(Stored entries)
Content starts
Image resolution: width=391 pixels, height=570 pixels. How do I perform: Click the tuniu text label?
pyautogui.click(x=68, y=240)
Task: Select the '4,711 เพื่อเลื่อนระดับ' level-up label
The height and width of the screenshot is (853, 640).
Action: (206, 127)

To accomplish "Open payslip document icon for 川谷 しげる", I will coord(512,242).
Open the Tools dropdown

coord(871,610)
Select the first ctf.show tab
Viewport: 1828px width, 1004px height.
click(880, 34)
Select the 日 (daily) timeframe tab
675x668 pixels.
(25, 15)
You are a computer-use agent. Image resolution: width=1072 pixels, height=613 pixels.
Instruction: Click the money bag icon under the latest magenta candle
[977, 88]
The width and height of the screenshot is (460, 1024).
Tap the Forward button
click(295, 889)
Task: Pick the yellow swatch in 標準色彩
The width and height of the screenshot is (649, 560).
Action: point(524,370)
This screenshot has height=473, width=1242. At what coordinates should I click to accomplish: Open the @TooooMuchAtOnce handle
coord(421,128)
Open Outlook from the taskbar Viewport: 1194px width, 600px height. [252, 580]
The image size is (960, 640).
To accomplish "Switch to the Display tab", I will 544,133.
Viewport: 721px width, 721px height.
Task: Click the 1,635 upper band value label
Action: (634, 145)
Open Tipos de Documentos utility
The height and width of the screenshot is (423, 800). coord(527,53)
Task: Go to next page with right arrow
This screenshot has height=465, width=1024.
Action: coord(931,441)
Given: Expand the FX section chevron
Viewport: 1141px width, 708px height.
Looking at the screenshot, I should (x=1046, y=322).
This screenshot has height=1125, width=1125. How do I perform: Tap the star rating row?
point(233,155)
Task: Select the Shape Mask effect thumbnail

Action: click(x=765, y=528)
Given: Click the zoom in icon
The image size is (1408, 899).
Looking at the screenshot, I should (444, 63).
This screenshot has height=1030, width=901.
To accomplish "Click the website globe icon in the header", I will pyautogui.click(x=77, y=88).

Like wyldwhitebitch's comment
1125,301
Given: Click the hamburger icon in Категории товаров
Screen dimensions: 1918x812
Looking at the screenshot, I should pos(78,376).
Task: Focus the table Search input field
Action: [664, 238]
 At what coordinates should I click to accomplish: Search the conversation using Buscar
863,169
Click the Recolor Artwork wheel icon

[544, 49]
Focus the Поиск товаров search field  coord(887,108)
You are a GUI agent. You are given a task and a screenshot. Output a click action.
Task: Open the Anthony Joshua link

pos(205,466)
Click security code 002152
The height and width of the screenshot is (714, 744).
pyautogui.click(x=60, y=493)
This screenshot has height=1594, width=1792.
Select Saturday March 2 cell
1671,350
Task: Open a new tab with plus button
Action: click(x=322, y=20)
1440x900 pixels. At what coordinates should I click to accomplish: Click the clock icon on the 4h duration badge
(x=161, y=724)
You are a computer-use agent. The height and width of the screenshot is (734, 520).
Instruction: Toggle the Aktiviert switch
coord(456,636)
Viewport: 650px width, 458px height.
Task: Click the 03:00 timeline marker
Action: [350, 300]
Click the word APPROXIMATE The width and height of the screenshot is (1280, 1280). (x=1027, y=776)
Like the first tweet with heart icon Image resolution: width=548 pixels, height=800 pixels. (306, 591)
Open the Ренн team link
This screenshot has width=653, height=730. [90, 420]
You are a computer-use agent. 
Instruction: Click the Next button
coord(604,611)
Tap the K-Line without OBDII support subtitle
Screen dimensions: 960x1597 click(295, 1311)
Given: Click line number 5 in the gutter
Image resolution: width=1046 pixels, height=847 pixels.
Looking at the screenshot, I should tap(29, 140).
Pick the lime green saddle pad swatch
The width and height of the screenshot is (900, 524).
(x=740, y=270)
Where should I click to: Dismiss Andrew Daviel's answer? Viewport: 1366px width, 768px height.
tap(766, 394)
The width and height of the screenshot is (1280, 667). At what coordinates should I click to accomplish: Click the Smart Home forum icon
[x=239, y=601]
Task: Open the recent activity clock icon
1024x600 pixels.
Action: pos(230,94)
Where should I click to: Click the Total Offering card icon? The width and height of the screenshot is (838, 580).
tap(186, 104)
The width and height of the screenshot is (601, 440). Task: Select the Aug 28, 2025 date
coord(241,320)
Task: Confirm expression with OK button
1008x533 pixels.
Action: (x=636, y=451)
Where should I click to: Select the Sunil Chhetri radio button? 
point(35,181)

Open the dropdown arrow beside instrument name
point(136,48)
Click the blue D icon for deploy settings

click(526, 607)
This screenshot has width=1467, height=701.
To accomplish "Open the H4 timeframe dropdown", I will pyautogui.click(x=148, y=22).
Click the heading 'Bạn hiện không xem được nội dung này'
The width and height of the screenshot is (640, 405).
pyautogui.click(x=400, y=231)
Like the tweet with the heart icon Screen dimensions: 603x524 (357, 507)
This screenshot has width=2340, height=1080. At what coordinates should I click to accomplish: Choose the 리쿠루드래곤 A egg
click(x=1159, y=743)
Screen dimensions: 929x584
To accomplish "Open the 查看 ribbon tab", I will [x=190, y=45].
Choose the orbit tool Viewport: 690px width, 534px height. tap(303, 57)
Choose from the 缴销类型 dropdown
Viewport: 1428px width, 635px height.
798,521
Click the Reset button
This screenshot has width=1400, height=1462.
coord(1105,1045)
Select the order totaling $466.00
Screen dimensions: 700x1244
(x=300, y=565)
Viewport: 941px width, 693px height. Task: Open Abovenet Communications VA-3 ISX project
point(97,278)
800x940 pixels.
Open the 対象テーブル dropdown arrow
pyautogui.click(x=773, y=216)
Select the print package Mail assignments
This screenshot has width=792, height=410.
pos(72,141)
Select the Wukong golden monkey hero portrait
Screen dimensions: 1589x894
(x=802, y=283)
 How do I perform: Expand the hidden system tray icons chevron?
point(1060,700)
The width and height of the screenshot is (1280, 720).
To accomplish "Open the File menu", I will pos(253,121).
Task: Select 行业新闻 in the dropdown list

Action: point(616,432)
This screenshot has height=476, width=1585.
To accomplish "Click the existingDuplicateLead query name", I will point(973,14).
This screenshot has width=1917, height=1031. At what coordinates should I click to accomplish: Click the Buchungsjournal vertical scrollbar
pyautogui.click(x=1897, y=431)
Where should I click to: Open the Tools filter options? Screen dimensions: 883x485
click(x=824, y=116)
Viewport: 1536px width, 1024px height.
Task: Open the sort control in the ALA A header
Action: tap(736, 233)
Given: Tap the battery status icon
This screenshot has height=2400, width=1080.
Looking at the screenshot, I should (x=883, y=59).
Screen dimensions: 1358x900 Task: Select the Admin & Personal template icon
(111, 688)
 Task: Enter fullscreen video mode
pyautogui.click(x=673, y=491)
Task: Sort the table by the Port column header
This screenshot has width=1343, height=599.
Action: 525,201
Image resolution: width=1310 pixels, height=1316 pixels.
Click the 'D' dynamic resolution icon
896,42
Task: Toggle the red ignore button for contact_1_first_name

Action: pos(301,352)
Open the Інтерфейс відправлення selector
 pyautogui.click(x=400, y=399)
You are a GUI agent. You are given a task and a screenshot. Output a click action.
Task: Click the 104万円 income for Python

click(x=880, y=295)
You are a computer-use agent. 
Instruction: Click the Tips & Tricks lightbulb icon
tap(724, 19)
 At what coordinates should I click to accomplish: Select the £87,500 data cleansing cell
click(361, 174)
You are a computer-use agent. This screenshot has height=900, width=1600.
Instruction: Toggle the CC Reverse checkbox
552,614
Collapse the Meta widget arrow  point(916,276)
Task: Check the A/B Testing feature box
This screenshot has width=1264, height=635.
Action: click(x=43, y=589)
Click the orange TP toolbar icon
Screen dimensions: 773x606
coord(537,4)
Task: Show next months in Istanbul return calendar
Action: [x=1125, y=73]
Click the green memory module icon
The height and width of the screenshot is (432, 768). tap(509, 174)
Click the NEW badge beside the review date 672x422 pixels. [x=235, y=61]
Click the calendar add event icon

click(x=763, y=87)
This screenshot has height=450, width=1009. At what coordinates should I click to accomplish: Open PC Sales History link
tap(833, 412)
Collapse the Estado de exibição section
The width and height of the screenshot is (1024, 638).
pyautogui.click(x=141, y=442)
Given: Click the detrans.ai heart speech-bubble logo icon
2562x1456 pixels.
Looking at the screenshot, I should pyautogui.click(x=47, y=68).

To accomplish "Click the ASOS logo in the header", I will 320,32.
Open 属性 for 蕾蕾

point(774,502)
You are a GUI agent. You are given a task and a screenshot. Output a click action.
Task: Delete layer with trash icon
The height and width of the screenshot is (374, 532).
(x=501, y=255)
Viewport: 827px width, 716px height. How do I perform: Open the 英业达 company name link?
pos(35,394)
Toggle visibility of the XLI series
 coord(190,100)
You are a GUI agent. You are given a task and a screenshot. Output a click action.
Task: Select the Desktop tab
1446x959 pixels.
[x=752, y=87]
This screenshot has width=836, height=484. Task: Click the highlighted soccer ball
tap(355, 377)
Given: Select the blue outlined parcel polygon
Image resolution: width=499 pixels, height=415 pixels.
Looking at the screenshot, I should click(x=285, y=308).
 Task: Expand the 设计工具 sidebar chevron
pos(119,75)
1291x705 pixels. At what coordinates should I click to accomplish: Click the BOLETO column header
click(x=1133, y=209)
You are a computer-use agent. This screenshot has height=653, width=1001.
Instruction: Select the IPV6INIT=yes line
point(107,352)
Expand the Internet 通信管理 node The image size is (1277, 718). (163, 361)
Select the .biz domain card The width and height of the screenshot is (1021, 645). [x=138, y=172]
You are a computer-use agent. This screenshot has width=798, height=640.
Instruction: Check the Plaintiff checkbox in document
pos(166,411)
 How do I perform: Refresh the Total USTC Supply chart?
Content ends
— About this task —
Starting with the line with "This screenshot has height=476, width=1585." above and going on through the line with "Given: Tap the battery status icon", transcribe every line exactly, both ends included, and add nothing.

— Reply —
This screenshot has height=476, width=1585.
To accomplish "Click the existingDuplicateLead query name", I will point(973,14).
This screenshot has width=1917, height=1031. At what coordinates should I click to accomplish: Click the Buchungsjournal vertical scrollbar
pyautogui.click(x=1897, y=431)
Where should I click to: Open the Tools filter options? Screen dimensions: 883x485
click(x=824, y=116)
Viewport: 1536px width, 1024px height.
Task: Open the sort control in the ALA A header
Action: tap(736, 233)
Given: Tap the battery status icon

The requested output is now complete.